Si hablamos de comer, por ejemplo, el precio del pan.

Cierto que, aunque hablar del pan no carece de miga, no alcanza los grandes vuelos filosóficos. Es, quizá, quedarse en la corteza de las teorías macroeconómicas que mueven el mundo.

Sin embargo, el pan es un elemento básico y con gran poderío simbólico. La historia está repleta de revueltas populares, mojadas en sangre y sufrimiento, a causa de las subidas del precio del pan.
Claro que este no es el caso por aquí. Recién adquirido el barniz de nuevos ricos, sería el colmo de la exageración pretender que haya protestas por algo tan humilde. Ridículo. Antiestético.

No obstante, cabe considerar el hecho de que mucho mundo se muere de inanición por no poder acceder al pan de cada día. Sobre todo, desde que el neoliberalismo ha decidido un alza brutal de los precios alimentarios. Estamos en la nueva vuelta de tuerca del genocidio democrático: el que no pueda pagar, no interesa. No existe, es un bulto que estorba. Tanto da si se muere.
= = = = =
TAREA PENDIENTE 1
Cambia "pan" por "arroz" en el fragmento del texto sobre el precio del pan que arranca en las palabras "Cierto que, aunque" y acaba después de "humilde. Ridículo. Antiestético.", y escríbelo de nuevo.
TAREA PENDIENTE 2
Según el texto sobre el precio del pan, ¿de qué está repleta la historia?
TAREA PENDIENTE 3
Indica si cada afirmación concuerda con el texto sobre el precio del pan:
(a) El pan se presenta como un elemento básico con gran poderío simbólico.
(b) Por aquí ha habido protestas por la subida del precio del pan.
(c) El alza brutal de los precios alimentarios se atribuye a una decisión del neoliberalismo.

CONJUNTO DE REGISTROS
= = = = =
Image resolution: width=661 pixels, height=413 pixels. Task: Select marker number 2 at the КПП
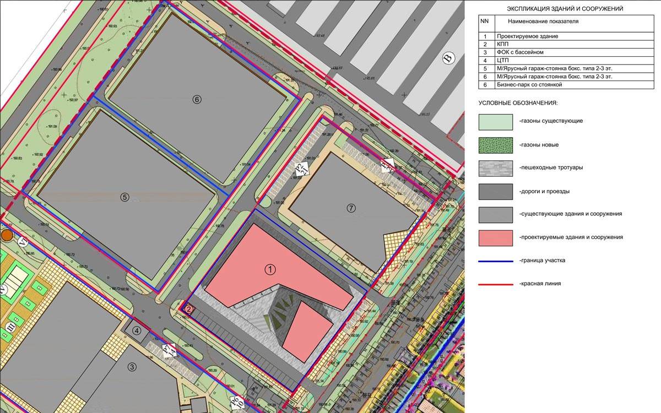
= = = = =
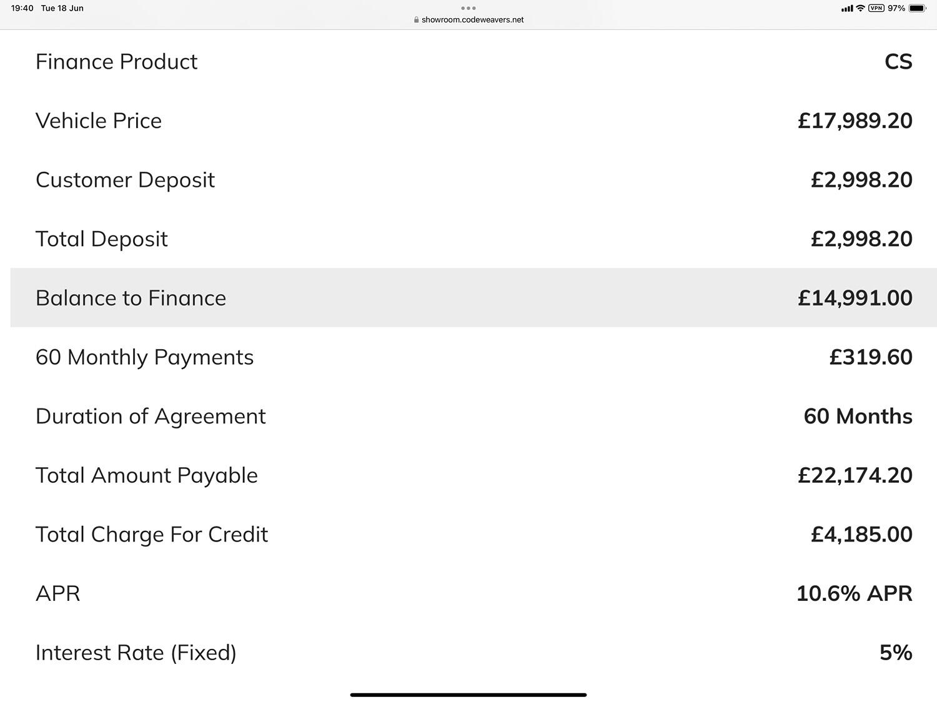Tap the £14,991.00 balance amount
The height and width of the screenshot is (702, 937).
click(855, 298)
= = = = =
RESPUESTA 1
Cierto que, aunque hablar del arroz no carece de miga, no alcanza los grandes vuelos filosóficos. Es, quizá, quedarse en la corteza de las teorías macroeconómicas que mueven el mundo.

Sin embargo, el arroz es un elemento básico y con gran poderío simbólico. La historia está repleta de revueltas populares, mojadas en sangre y sufrimiento, a causa de las subidas del precio del arroz.
Claro que este no es el caso por aquí. Recién adquirido el barniz de nuevos ricos, sería el colmo de la exageración pretender que haya protestas por algo tan humilde. Ridículo. Antiestético.

RESPUESTA 2
De revueltas populares, mojadas en sangre y sufrimiento, a causa de las subidas del precio del pan.

RESPUESTA 3
(a) Sí: «el pan es un elemento básico y con gran poderío simbólico».
(b) No: «Claro que este no es el caso por aquí».
(c) Sí: «desde que el neoliberalismo ha decidido un alza brutal de los precios alimentarios».